| Tasks and exercises |
[a] Using the passage on the Committee of Union and Progress, explain why the CUP and the revolution began to fracture after 1908. Answer in one to three sentences.
[b] Write the next part of the passage on the Committee of Union and Progress, continuing from its final sentence.

| Passage to read |
• • • • •

Begun as a liberal reform movement in the Ottoman Empire, the party was persecuted by the Ottoman imperial government for its calls for democratization and reform in the Empire. Once the party gained power in the Young Turk Revolution in 1908 and consolidated its power in the 1913 Ottoman coup d'état, it grew increasingly more splintered and volatile as its three leaders, Enver Pasha, Talaat Pasha, and Djemal Pasha, formed the triumvirate known as the Three Pashas and gained de facto rule over the Ottoman Empire and the party itself. During World War I, this leadership was responsible for the Armenian Genocide, among other acts.
At the end of World War I, most of its members were court-martialled by the sultan Mehmed VI and imprisoned. A few members of the organization were executed in Turkey after trial for the attempted assassination of Mustafa Kemal Atatürk in 1926. Members who survived continued their political careers in Turkey as members of the Republican People's Party (Turkish: Cumhuriyet Halk Partisi, CHP) and other political parties in Turkey.
Revolutionary Era: 1906–1908
The Committee of Union and Progress was an umbrella name for different underground factions, some of which were generally referred to as the "Young Turks". The name was officially sanctioned to a specific group in 1906 by Behaeddin Shakir. The organization was based upon the revolutionary Italian Carbonari. The CUP had built an extensive organization, having a presence in towns, in the capital, and throughout Europe. Under this umbrella name, one could find ethnic Albanians, Bulgarians, Arabs, Serbians, Jews, Greeks, Turks, Kurds, and Armenians united by the common goal of changing the Ottoman absolute monarchical regime.
Sultan Abdulhamid II persecuted the members of the CUP in an attempt to hold on to absolute power, but was forced to reinstitute the Ottoman constitution of 1876, which he had originally suspended in 1878, after threats to overthrow him by the CUP in the 1908 Young Turk Revolution. However, after the meeting of the goal to change the regime of Abdulhamid, in the absence of this uniting factor, the CUP and the revolution began to fracture and different allegiances began to emerge.

• • • • •

| Given material |
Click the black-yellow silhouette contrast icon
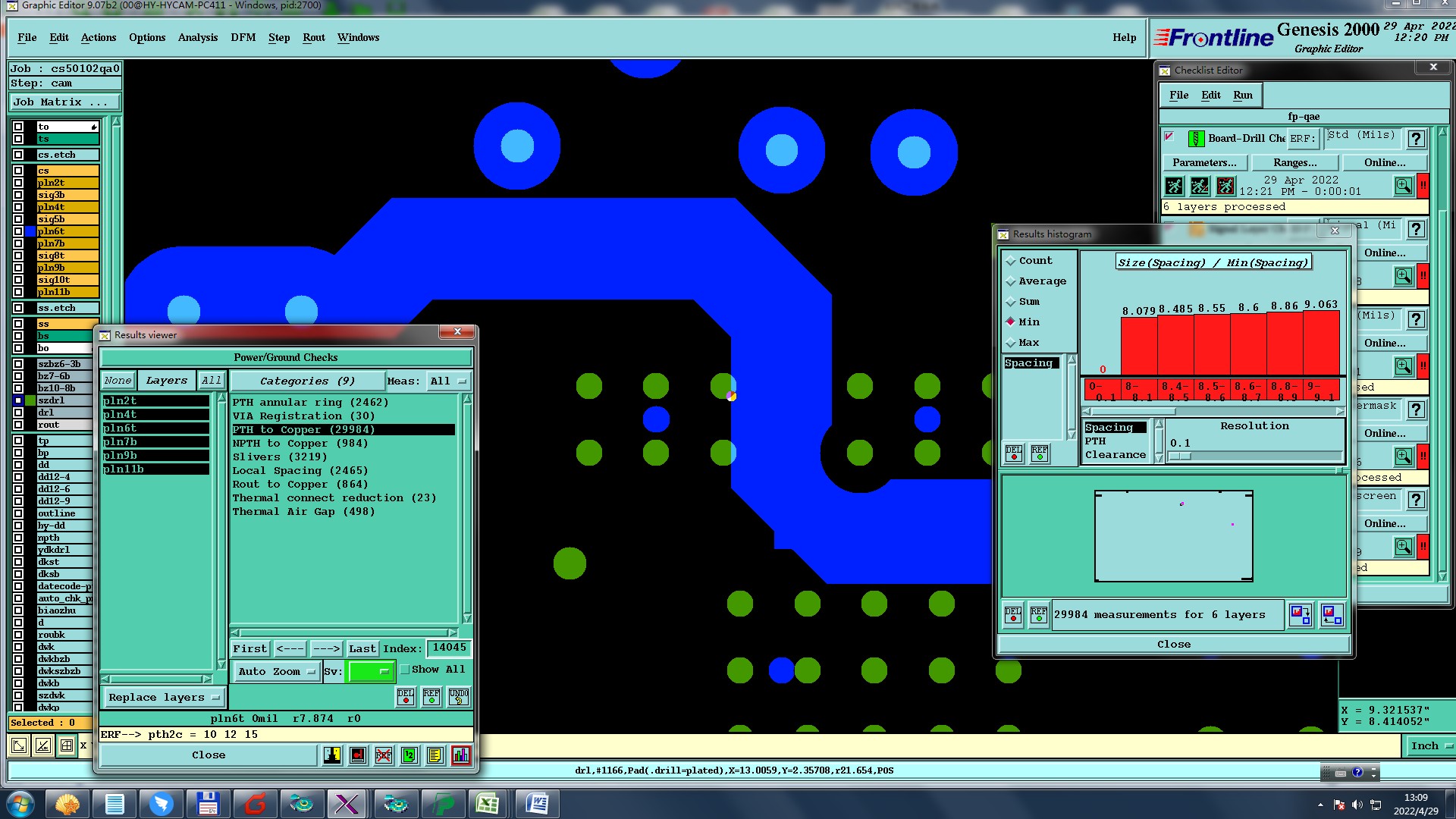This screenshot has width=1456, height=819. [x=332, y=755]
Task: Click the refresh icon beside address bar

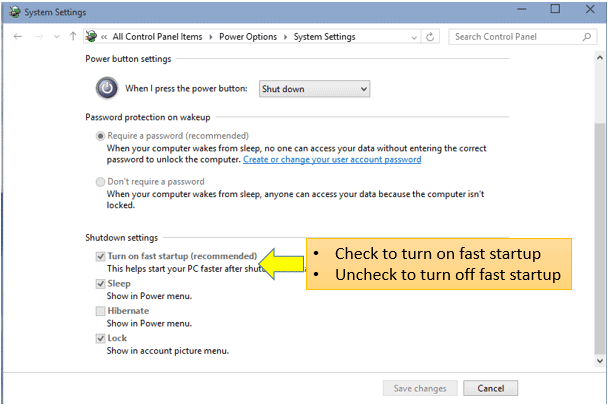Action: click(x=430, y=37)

• • • • •

| Task-by-task answers |
[a] The CUP's members had been united by the common goal of changing Abdulhamid II's absolute monarchical regime. Once the 1908 revolution forced him to reinstitute the constitution, that uniting factor was gone. The CUP and the revolution then began to fracture as different allegiances emerged.

[b]
The Young Turk Revolution played a significant role in the evolution of Committee of Union and Progress from a revolutionary organization to a political party.
Change through revolution
The revolution and CUP's work had a great impact on Muslims in other countries. The Persian community in Istanbul founded the Iranian Union and Progress Committee. Indian Muslims imitated the CUP oath administered to recruits of the organization. The leaders of the Young Bukhara movement were deeply influenced by the Young Turk Revolution, and saw it as an example to emulate.
In 1909, there was a countercoup by Islamists against the CUP, which culminated in the 31 March Incident, when reactionaries rebelled against the restoration of the constitutional system and retook power in Istanbul in support of Sultan Abdulhamid II's absolute rule. However, the CUP easily defeated the reactionaries by organizing the "Army of Action" (Turkish: Hareket Ordusu) and taking back Istanbul within a few days.
Second Constitutional Era: 1908–1912
The first 1908 election to the Ottoman parliament, the General Assembly of the Ottoman Empire, after the Young Turk Revolution netted the Committee of Union and Progress only 60 of the 275 seats, despite its leading role in the revolution. Other parties represented in Parliament at this time included the Armenian nationalist Dashnak and Hunchak parties (four and two members respectively) and the main opposition, the Liberty and Entente party, sometimes referred to by Ottoman historians as the "Liberal Union".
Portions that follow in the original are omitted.